Circle formula chart
Every common circle measurement and its formula: area, circumference, diameter, arc length, sector area, and chord length. All of them revolve around the radius and the constant pi, roughly 3.14159.
Circle formulas
| Quantity | Formula |
|---|---|
| Area | A = πr² |
| Circumference | C = 2πr = πd |
| Diameter | d = 2r |
| Radius | r = d / 2 |
| Arc length | s = rθ (radians) |
| Arc length (degrees) | s = (θ / 360) × πd |
| Sector area | A = ½r²θ (radians) |
| Chord length | 2r × sin(θ / 2) |
Pi is the ratio of any circle circumference to its diameter, about 3.14159, the same for every circle. The radius is the key input: double it for the diameter, and the area grows with the radius squared, so doubling the radius quadruples the area.
Need full geometry references?
See the Area Formula Chart and the Unit Circle Chart.

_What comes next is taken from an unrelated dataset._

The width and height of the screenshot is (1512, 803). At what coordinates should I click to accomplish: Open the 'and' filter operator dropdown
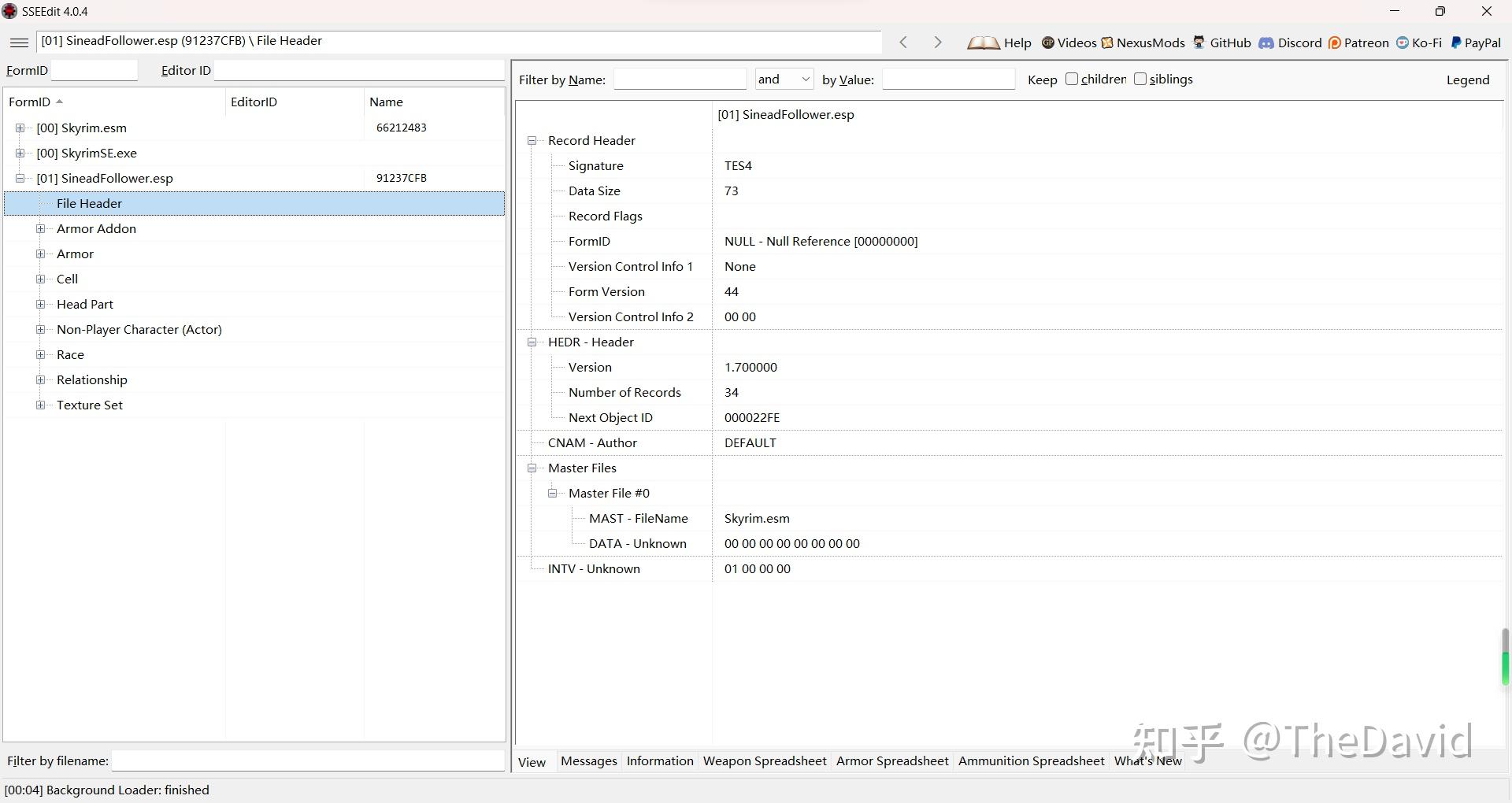pos(784,79)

Radius, diameter, and circumference
The diameter is twice the radius, straight across through the center. The circumference, the distance around, is pi times the diameter, or equivalently two pi times the radius. Because pi is a little over three, the distance around a circle is always a bit more than three times its width.
Arcs and sectors
An arc is part of the circumference and a sector is a pie slice of the area, each scaled by its angle. In radians the formulas are clean: arc length is the radius times the angle, and sector area is one half the radius squared times the angle. In degrees, you take that fraction of the full 360.
FAQ
What is the circumference formula?
C = 2πr, or equivalently πd, where r is the radius and d the diameter. Pi is about 3.14159.
How does area change if I double the radius?
It quadruples. Area depends on the radius squared, so doubling the radius multiplies the area by four.
What is the difference between an arc and a sector?
An arc is a portion of the circle edge (a length); a sector is a pie-slice region bounded by two radii and an arc (an area).